Peldaño a peldaño y con la mirada puesta en el siguiente rellano, Magdalena y yo subimos despacio al segundo piso. Se nota frío, ni mucho menos con la misma intensidad de cuando la corriente de aire pasó por nuestro lado, pero la temperatura en este tramo de escaleras es inferior a la existente en el descansillo de la primera planta. ―¡Vaya por Dios! ―la luz se nos acaba de apagar a poco de alcanzar el escalón superior. Seguramente, es solo a consecuencia de haber agotado los minutos programados para que permanezca encendida. Todo está en silencio y oscuro en el momento de situarnos en el rellano. No se escucha ningún ruido, ni sentimos nada, solo frío, mucho frío. Es como si hubiésemos entrado sin darnos cuenta en una burbuja que deja fuera sonidos, olores y sensaciones mundanas. En efecto, la luz regresa en el momento de presionar el pulsador. Sin embargo, no está. Aquí no hay nadie ni vivo ni difunto, seguimos igual de solos…

―¿Estás enfadada porque te cogí el bolindre? ¿Por eso no quieres que esté contigo? Te lo he devuelto… ¿Me perdonas? ―vuelve a decir la voz del niño.

―¡Ese es mi hermano! ¡Lo ves! Bolindre es la palabra que dicen escuchar la señora Satu y los vecinos. “Dile que tengo su bolindre.” Esa es la frase que dicen oír. Bolindre es una canica, aquí las llamamos así, bolindres.
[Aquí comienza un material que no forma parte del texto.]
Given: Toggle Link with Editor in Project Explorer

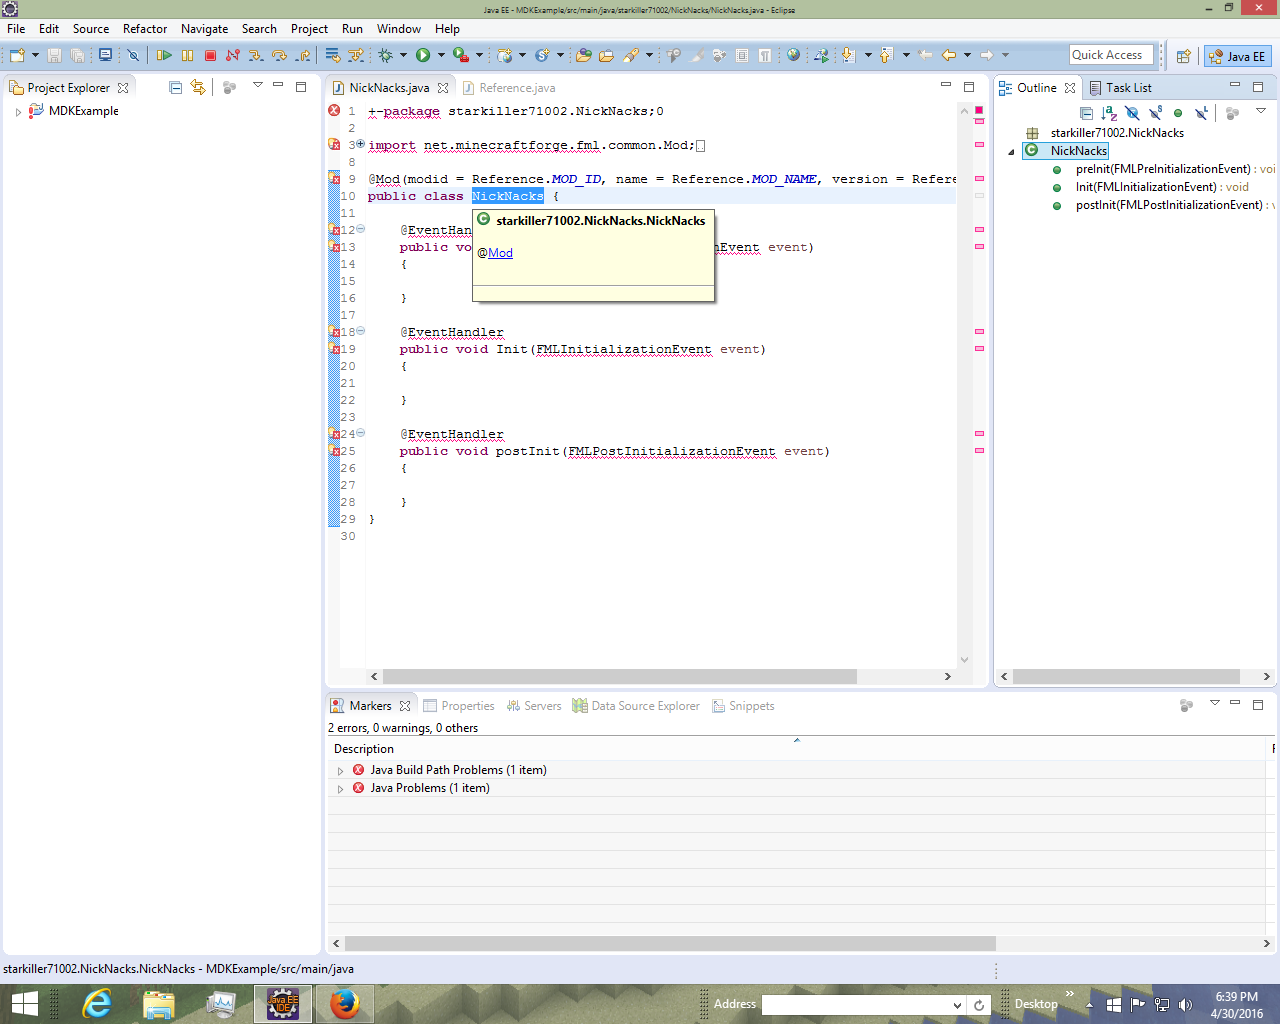Looking at the screenshot, I should point(198,87).
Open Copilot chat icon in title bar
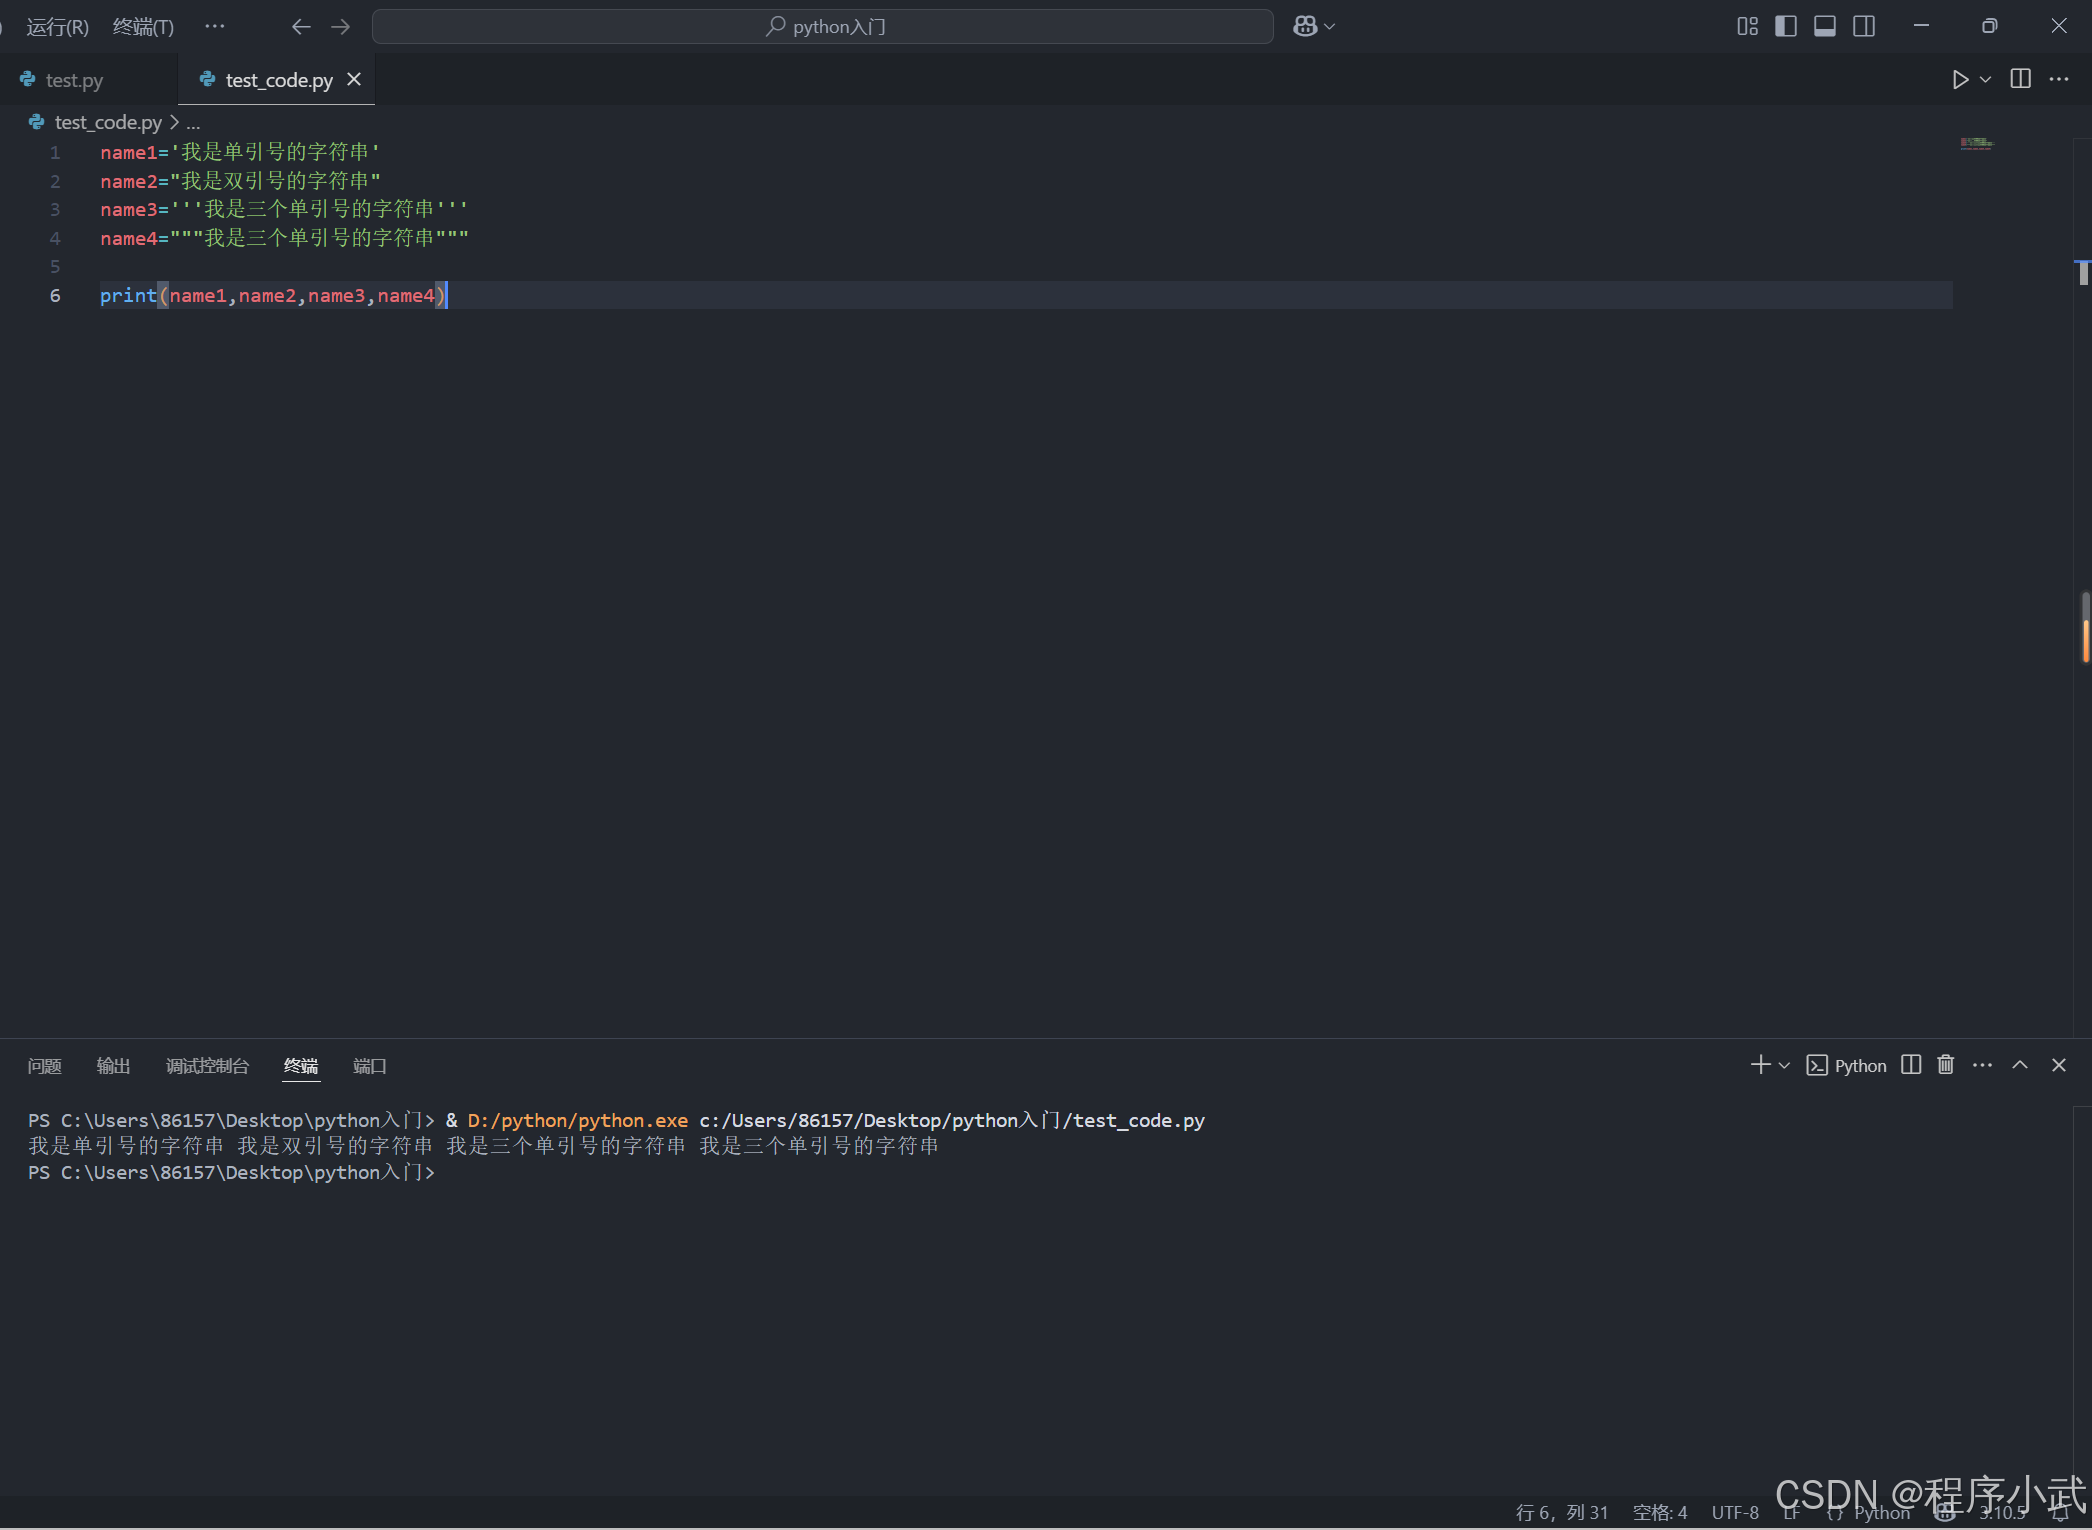The image size is (2092, 1530). 1305,27
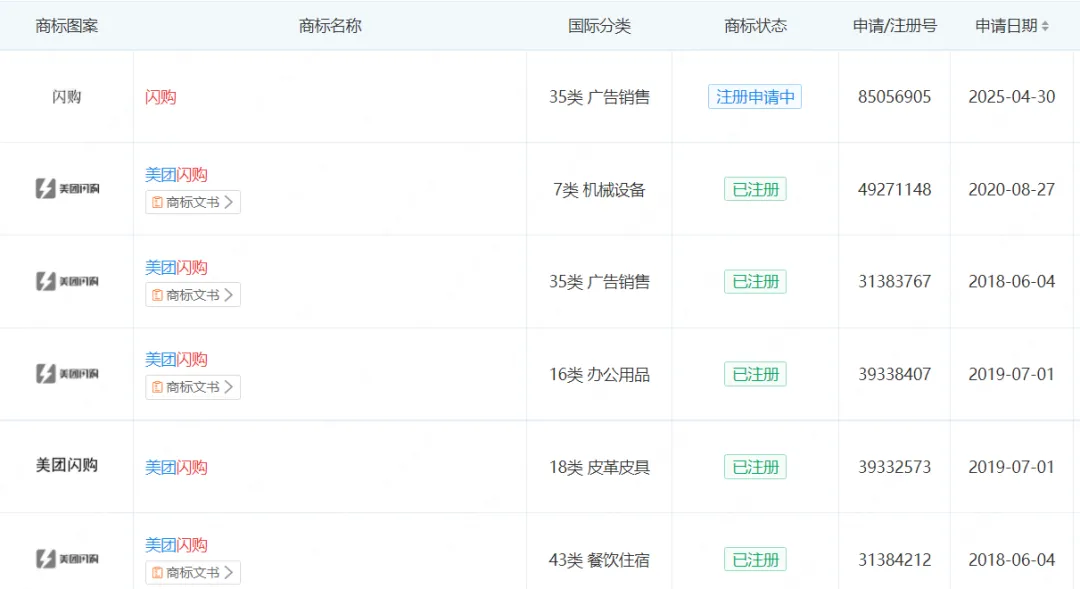
Task: Expand 商标文书 via chevron in 43类 row
Action: click(230, 573)
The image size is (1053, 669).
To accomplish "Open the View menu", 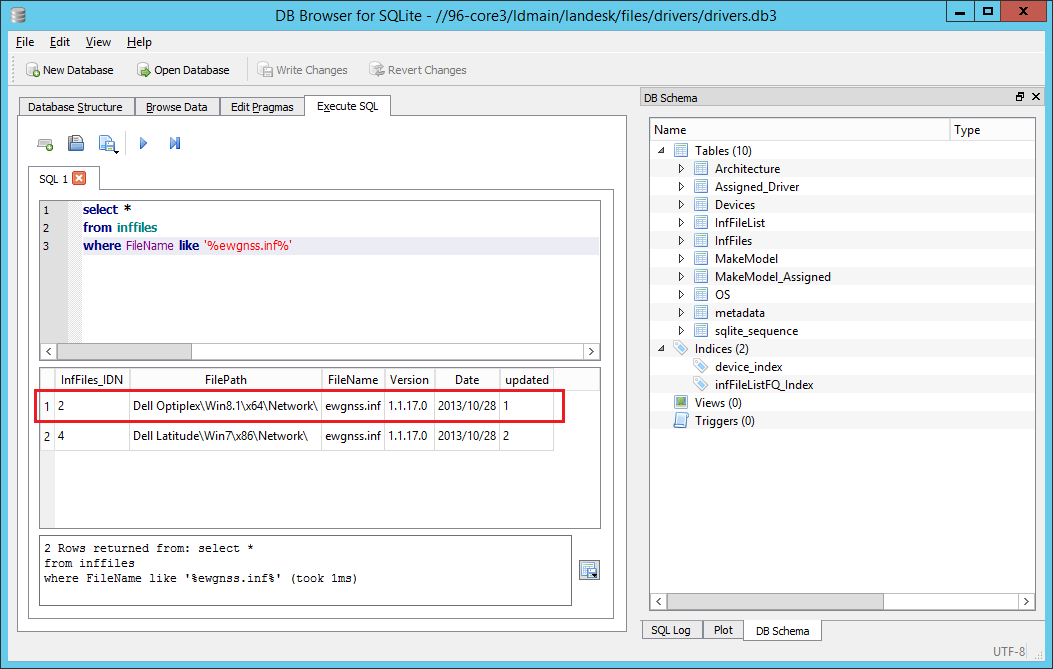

―Quique, ¿dónde estás? Tu hermana y yo hemos venido a buscarte. Queremos saber dónde estás y qué te pasó. Muéstrate.

―No puedo. No me dejan. ―contesta el Alma del niño.

―¿Quién no te deja?

―Un señor. Es mi tatarabuelo.

―¿Qué te dice que hagas ese señor?

―Que nos vayamos ya. Pero yo no quiero. Va a venir mi mamá. Magda, ¿jugamos a las escondidas?

―¡Claro, cariño! Jugamos a lo que tú quieras. Pero antes dime, ¿dónde estás que no has vuelto a casa? ¿Dónde te has metido? Mamá no va a venir. Se fue al cielo a poco de desaparecer tú. Se equivocó de botella y bebió algo muy malo. ―responde Magdalena a punto de romperse.

―Aquí. Estoy esperando a mamá.

―¿Por qué esperas a tu mamá? ―pregunto yo ahora.

―Me dijo que la esperase aquí, que nos iríamos los dos juntos.

―¿Cuándo te dijo eso?

―Cuando íbamos a salir de casa para ir a la farmacia, me ha dado un vaso de limonada para que me lo bebiera y luego vinimos aquí, entonces me mareé mucho y me he dormido. Cuando venga Papá y se quede con Magda, viene y nos vamos a la farmacia. ¿Viene ya?

―¿Te dio una limonada, te mareaste y te quedaste dormido?

―Sí, es una limonada que te vuelve invisible. Ahora nadie me puede ver.

―¿Sabes por qué te dio tu mamá la limonada?

―Para que papá no me viera y no juguemos nunca más cuando nos quedemos solos. Yo no quiero jugar con él, me hace mucho daño por dentro del culete. ¿Cuándo viene mi mamá?

―Quique, necesitamos que nos digas ahora mismo dónde estás. Magdalena está llorando porque no te encuentra. ¿Dónde estás?

―En el cuarto del portal, escondido en la caldera del carbón, mamá me ha dicho que la espere aquí.

Aunque les prometo que lo intenté, fui incapaz de encontrar nada dentro de la caldera. Sin embargo, gracias al buen hacer de un hombre perteneciente a las fuerzas y cuerpos de seguridad del Estado, que todavía no entiendo cómo se pudo creer nuestra historia y dar la voz de alarma, tan solo tres horas después los restos de Quique eran hallados en el interior de la antigua caldera de carbón. Una caldera inutilizada desde hace ya bastante tiempo. Antes de todo eso, reconozco que mi primera llamada fue a emergencias: yo solo no pude animar a Magdalena. La pobre muchacha, en esa misma noche, aparte de llevarse la impresión de escuchar al Alma de su hermano, la tocó descubrir las salvajadas de un padre, fallecido hace años, al cual idolatraba. Por si fuese poco, también esa noche averiguó que su madre, indudablemente desesperada y sin encontrar otra manera de poner fin a la brutalidad de su marido, decidió terminar con la vida de su hijo y, días después, con la suya propia.

Para quienes deseen adentrarse en este mundo de los Espíritus, todo mi apoyo y ánimo; hay más trabajo del que parece, ya que, quien de veras tiene un problema de Fantasmas, en absoluto lo pregona.